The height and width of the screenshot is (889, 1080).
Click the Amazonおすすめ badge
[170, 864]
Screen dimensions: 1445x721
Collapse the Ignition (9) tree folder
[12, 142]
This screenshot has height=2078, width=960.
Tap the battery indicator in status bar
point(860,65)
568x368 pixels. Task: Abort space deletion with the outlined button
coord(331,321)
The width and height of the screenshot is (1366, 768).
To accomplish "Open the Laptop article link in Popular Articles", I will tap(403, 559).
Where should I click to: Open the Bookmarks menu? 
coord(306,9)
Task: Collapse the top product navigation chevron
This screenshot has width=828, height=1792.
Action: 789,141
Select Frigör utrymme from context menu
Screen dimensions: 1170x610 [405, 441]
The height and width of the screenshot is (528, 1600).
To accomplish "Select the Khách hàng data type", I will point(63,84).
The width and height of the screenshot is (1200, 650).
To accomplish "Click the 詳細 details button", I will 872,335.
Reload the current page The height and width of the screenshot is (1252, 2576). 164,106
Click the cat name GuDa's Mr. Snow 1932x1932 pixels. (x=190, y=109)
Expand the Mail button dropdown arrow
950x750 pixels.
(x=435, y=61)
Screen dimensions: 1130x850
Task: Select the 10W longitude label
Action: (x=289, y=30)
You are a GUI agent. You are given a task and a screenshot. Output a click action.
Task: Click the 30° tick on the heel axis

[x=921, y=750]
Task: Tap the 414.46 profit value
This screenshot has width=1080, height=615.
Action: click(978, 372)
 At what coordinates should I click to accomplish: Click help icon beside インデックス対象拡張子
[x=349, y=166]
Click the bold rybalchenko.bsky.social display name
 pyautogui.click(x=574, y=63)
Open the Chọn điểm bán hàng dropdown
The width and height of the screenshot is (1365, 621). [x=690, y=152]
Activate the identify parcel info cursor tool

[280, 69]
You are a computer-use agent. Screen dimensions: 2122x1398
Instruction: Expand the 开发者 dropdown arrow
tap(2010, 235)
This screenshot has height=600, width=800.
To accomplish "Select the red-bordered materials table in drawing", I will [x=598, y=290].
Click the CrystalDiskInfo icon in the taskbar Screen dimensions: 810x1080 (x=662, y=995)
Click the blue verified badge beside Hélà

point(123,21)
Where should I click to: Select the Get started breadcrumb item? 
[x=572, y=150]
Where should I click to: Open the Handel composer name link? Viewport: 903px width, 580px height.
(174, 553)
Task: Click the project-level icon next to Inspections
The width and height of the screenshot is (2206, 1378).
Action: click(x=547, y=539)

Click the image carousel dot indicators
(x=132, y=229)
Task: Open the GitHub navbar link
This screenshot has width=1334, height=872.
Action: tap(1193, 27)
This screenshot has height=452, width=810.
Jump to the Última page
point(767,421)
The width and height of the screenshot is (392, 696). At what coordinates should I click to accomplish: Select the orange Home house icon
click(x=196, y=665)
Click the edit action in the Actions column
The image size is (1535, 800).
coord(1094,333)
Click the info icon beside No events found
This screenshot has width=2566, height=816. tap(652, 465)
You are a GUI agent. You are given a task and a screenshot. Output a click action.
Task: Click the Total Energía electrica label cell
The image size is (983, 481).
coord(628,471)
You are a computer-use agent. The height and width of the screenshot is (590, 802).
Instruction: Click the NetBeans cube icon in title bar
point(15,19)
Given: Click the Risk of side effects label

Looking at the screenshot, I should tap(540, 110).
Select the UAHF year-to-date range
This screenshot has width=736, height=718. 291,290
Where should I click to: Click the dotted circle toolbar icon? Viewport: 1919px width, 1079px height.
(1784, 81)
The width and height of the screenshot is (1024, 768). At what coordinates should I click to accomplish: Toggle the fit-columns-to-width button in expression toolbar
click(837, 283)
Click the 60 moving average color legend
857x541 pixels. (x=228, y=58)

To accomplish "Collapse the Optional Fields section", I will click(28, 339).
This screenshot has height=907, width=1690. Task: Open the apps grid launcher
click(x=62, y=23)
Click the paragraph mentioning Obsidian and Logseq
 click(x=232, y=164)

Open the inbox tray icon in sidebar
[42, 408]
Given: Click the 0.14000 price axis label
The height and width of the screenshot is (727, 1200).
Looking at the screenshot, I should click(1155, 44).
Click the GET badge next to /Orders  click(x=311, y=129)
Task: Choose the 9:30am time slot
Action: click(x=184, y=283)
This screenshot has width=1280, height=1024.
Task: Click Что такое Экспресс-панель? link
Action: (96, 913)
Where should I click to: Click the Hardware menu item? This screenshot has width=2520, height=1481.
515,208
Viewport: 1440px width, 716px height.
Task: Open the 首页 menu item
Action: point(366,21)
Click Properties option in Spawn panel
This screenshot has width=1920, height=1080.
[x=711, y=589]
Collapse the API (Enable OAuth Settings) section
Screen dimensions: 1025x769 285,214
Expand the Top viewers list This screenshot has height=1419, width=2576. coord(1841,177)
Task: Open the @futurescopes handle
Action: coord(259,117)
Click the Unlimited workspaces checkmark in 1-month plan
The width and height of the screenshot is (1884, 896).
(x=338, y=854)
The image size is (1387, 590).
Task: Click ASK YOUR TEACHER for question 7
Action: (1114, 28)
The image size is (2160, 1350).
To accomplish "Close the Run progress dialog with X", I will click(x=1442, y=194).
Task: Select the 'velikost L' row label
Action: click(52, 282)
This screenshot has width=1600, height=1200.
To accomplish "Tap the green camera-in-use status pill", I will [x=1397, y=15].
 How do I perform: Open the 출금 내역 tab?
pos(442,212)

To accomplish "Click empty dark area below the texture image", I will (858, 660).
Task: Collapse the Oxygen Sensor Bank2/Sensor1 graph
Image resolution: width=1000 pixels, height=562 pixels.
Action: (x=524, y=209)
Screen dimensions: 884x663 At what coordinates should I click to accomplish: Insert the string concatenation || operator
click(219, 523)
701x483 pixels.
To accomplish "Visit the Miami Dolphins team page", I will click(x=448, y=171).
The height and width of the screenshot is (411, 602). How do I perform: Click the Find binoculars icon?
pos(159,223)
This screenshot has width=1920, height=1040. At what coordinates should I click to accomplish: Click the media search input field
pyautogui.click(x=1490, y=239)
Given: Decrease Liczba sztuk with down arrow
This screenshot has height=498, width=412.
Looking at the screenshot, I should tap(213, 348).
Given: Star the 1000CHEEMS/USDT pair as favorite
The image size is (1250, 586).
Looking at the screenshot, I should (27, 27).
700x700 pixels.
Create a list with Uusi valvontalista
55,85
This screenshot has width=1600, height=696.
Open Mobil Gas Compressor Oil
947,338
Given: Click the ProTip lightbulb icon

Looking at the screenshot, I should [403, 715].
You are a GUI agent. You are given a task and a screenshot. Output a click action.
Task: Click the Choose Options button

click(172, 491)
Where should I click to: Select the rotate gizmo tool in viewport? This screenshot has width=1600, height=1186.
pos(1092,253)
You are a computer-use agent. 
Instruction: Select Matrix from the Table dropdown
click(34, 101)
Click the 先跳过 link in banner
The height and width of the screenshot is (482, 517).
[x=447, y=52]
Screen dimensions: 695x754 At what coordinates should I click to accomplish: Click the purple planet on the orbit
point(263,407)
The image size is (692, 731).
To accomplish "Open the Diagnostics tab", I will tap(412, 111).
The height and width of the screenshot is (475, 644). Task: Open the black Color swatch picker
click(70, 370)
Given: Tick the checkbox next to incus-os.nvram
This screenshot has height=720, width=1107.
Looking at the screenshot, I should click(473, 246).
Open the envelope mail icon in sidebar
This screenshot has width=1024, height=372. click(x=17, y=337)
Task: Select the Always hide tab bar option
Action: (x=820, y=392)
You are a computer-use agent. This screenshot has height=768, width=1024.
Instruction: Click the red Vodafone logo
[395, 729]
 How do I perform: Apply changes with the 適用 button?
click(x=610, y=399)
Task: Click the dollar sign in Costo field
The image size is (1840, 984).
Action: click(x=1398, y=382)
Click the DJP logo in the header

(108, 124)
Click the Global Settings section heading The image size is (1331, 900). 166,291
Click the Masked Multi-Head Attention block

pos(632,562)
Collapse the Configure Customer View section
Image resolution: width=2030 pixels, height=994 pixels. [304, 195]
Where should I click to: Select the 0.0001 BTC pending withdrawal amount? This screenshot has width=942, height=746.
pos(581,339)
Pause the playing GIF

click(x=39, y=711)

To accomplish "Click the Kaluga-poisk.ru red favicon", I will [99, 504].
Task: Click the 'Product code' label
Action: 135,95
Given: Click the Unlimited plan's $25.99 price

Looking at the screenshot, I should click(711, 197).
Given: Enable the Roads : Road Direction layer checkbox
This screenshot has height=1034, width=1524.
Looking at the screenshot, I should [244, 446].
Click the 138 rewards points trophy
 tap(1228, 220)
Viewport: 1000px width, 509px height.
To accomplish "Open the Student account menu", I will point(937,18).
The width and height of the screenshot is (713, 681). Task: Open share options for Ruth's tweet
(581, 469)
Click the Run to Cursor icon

---+---

Only lines with the string "agent" are wanted; please find each one in the listing and copy it.

[SOLUTION FOR THIS PROBLEM]
You are a GUI agent. You are given a task and a screenshot. Output a click action.
You are a computer-use agent. Screen dimensions: 2122x1398
You are a GUI agent. You are given a task and a screenshot. Output a click action.
You are a computer-use agent. The height and width of the screenshot is (590, 802).
You are a GUI agent. You are given a task and a screenshot. Output a click action.
You are a computer-use agent. 
You are a computer-use agent. This screenshot has height=768, width=1024.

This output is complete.